Thomas is not an example of meek acceptance of the status quo.   He stands in the middle of that house and makes a demand – a demand that allows for the possibility of faith.  And who is able to respond to Thomas’ request?  It is the risen Christ Himself.  As Thomas stands in the presence of his friends who faithfully witness to the risen Christ, it is Christ who yields to Thomas’ demand.

The story of Thomas gets at some of the most daunting dimensions of faith because it’s clear that faith is not self-generated, nor can we generate it in others.  Faith can only be generated by God in Jesus through the Spirit working through the witness that people hear.[2]  As readers of the Gospel, we are the ones who have not seen the risen Christ, we receive only the witness about Jesus.  This means that seeing is not a precondition for faith as it was for Thomas but rather “faith is evoked by words from and about Jesus…through the work of the Spirit in whom the risen Christ is present and active.”[3]

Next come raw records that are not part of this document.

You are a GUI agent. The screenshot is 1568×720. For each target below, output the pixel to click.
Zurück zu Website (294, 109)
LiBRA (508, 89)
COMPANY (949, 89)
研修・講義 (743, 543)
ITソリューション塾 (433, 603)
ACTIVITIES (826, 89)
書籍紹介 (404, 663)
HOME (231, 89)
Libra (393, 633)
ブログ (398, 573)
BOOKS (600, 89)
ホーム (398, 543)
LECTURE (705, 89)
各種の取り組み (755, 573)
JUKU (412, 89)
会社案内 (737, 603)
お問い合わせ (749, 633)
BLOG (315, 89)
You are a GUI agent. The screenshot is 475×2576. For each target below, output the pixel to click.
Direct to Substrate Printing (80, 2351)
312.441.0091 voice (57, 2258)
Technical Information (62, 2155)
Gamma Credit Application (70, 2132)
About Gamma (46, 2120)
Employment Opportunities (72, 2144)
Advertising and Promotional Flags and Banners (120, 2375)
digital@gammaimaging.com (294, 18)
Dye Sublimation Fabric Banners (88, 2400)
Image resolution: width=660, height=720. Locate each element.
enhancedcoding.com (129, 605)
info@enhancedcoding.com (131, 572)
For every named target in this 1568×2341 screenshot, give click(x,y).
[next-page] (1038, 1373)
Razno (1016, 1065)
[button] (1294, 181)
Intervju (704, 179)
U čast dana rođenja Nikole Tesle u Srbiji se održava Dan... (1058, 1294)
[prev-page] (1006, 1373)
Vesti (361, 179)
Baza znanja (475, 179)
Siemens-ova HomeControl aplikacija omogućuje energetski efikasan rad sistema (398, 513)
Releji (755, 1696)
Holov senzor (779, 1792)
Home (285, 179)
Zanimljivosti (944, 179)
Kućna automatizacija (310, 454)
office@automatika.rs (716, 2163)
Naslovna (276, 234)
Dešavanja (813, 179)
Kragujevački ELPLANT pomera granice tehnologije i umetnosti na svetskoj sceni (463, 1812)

By the work of the Spirit, the risen Christ is revealing his wounds and birthing faith.  He holds out his wounded hand as he challenges us to a new reality through the scriptures.  He turns and offers love from His side as He forgives, strengthens and renews the Body of Christ, His church, to make space for faithful testimony as well as doubt.  He immerses with us into the waters of baptism as He washes through our sin and brokenness to reveal the power of His resurrecting grace.  Christ beckons us through His meal as His wounded and resurrected presence offers love and forgiveness unknown except through Him.

May God grant that you be born out of Christ’s wounded side,

and be drawn to faith in Him.

 

 



[1] John Patrick Stanley, Doubt: A Parable (2005).

[2] Craig R. Koester, Class lecture, NT3211 “The Gospel and Epistles of John” (St. Paul, MN: Luther Seminary), December 18, 2010.

[3] Craig R. Koester, Symbolism in the Fourth Gospel: Meaning, Mystery, Community (Minneapolis: Fortress Press, 2003), 73.